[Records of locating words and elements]
======

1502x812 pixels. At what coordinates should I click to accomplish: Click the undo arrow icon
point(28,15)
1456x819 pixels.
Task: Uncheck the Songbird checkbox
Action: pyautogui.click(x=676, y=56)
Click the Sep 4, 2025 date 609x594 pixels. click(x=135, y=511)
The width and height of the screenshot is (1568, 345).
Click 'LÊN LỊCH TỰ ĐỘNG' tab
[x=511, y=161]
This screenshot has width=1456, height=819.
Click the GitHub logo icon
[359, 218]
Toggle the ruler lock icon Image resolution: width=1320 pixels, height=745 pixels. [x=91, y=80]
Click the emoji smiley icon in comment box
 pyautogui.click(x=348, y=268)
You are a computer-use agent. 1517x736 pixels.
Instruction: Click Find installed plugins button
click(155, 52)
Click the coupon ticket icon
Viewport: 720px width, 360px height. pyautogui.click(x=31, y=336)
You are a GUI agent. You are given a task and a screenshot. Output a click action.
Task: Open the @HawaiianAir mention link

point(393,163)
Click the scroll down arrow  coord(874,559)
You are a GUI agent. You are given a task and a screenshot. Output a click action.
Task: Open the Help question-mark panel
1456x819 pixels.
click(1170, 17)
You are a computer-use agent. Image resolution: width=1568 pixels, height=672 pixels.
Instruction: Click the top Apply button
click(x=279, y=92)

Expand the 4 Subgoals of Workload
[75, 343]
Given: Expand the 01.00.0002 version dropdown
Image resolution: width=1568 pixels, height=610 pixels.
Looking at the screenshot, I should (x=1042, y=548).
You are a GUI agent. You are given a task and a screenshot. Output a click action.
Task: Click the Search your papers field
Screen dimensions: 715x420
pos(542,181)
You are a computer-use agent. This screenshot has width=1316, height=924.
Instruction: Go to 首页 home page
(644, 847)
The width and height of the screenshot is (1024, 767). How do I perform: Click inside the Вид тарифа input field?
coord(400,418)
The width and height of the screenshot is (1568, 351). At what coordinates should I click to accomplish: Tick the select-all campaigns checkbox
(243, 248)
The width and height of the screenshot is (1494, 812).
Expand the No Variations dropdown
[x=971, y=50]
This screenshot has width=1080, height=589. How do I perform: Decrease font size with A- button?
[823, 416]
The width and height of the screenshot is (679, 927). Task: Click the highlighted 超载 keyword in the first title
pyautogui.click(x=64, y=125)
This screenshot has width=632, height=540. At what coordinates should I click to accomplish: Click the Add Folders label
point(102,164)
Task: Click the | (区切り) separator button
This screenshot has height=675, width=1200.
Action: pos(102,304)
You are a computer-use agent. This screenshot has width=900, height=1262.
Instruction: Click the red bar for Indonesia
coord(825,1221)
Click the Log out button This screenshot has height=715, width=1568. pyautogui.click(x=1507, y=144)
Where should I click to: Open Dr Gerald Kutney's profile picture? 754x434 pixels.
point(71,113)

======

> **Given problem**: Rewrite the lines of the records as a Markdown table with the columns "Row" and "Line." Begin at the line that has "Click the coupon ticket icon", stop after the line that has "Click the scroll", and leave out any blank lines.

> **Answer to the task**:
| Row | Line |
|---|---|
| 1 | Click the coupon ticket icon |
| 2 | Viewport: 720px width, 360px height. pyautogui.click(x=31, y=336) |
| 3 | You are a GUI agent. You are given a task and a screenshot. Output a click action. |
| 4 | Task: Open the @HawaiianAir mention link |
| 5 | point(393,163) |
| 6 | Click the scroll down arrow  coord(874,559) |